Single-particle analysis and cryo-EM

Single-particle analysis (SPA) is a technique used in electron microscopy (EM) to determine the three-dimensional structure of a macromolecule or macromolecular complex, such as a protein or a virus. SPA involves imaging individual particles in many different orientations, and then combining these images to reconstruct a 3D model of the structure.

Cryo-electron microscopy (cryo-EM) is a type of EM that is commonly used for SPA. Cryo-EM involves freezing the sample in a thin layer of vitreous ice, which preserves the native state of the sample and allows for imaging at cryogenic temperatures (-160 to -180°C).

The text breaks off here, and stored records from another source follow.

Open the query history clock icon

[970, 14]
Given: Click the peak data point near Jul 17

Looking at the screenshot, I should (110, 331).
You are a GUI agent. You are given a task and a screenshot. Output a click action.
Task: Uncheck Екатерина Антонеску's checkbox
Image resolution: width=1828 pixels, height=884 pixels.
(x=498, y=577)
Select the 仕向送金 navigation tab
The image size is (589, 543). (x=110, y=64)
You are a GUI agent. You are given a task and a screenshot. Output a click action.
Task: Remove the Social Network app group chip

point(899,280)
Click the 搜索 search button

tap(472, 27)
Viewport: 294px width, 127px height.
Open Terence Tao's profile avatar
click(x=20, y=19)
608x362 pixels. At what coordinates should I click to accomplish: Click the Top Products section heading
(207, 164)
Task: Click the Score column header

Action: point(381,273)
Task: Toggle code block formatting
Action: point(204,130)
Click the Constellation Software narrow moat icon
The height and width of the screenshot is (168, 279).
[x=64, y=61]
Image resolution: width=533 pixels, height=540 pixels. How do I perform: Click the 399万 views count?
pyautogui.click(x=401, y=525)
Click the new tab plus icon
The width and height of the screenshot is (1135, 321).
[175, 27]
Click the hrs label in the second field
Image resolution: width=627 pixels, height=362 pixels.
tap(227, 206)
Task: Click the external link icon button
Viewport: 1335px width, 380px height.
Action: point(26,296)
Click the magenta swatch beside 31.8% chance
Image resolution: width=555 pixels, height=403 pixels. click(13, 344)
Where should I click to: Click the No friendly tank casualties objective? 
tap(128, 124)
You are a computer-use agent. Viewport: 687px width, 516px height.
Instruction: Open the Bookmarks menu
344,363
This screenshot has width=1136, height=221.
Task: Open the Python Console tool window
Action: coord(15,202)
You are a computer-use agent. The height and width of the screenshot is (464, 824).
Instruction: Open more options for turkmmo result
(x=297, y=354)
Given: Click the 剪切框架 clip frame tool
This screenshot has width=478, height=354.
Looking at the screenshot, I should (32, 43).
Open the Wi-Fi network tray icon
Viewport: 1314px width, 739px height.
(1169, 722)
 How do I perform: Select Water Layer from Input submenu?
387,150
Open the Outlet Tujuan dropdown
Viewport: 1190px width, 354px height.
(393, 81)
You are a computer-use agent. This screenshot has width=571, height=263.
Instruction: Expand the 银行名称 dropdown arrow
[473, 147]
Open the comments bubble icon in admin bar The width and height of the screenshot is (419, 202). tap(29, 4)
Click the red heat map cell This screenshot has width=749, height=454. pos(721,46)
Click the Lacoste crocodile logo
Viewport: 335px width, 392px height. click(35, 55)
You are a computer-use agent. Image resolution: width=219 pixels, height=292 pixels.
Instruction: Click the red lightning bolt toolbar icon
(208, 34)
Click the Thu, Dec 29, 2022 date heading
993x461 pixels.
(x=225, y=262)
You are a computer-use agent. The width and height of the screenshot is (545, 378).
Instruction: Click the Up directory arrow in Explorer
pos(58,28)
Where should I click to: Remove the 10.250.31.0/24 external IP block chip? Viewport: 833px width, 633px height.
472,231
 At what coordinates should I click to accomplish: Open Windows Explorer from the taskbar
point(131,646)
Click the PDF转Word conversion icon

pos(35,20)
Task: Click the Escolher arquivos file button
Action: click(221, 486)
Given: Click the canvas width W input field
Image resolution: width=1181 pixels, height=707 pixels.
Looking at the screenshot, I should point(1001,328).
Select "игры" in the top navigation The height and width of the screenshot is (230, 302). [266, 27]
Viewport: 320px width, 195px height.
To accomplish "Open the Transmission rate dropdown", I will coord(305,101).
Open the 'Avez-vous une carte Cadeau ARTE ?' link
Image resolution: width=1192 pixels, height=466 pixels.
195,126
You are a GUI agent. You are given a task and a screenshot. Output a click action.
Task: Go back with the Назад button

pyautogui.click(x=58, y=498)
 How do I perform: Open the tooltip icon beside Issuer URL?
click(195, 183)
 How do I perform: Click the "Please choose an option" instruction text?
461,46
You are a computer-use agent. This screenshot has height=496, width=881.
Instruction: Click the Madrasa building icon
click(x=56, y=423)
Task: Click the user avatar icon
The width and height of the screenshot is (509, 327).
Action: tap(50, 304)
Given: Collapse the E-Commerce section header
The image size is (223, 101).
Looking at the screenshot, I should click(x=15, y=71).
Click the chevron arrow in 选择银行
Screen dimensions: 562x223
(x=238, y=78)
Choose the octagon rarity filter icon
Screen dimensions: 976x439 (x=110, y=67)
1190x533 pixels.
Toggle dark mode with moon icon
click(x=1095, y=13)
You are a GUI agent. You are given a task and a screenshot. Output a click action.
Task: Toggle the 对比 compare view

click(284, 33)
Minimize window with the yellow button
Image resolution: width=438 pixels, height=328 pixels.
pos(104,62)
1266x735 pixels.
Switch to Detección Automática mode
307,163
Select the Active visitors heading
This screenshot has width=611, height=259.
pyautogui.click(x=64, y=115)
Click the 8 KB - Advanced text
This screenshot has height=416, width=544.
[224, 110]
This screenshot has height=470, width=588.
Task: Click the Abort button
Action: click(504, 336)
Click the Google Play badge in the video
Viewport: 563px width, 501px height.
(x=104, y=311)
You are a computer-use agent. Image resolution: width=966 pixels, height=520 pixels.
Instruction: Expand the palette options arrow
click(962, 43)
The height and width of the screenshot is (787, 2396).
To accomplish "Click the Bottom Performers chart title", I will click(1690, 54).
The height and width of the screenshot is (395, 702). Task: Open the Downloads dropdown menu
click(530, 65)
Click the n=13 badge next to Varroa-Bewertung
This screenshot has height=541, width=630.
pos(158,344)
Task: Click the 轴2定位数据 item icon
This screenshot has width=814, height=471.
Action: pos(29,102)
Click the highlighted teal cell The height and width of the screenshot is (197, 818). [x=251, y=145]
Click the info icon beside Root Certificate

The basic steps involved in cryo-EM and SPA are as follows:

  1. Sample preparation: The sample is purified and concentrated, and then applied to a grid. The grid is blotted to remove excess liquid and then plunged into liquid ethane or propane to flash-freeze the sample in a thin layer of vitreous ice.
  2. Imaging: The sample grid is transferred to an electron microscope, and the particles are imaged in many different orientations using a low-dose electron beam. The images are collected using a digital camera and can be processed in real-time to assess image quality and particle distribution.
  3. Particle picking: The individual particles are identified and extracted from the images using computer software. The particles are then classified into groups based on their similarity.
  4. 3D reconstruction: The 2D images of the particles are combined to create a 3D reconstruction of the structure. This is done using computer software that calculates the orientations and positions of the particles.
  5. Model building and refinement: The 3D reconstruction is used to generate an atomic model of the structure, which is refined through iterative cycles of model building and refinement.

Cryo-EM and SPA have revolutionized the field of structural biology, allowing for the determination of high-resolution structures of macromolecules and macromolecular complexes that were previously inaccessible by other techniques. The technique is used in many areas of research, including drug discovery, biochemistry, and biophysics.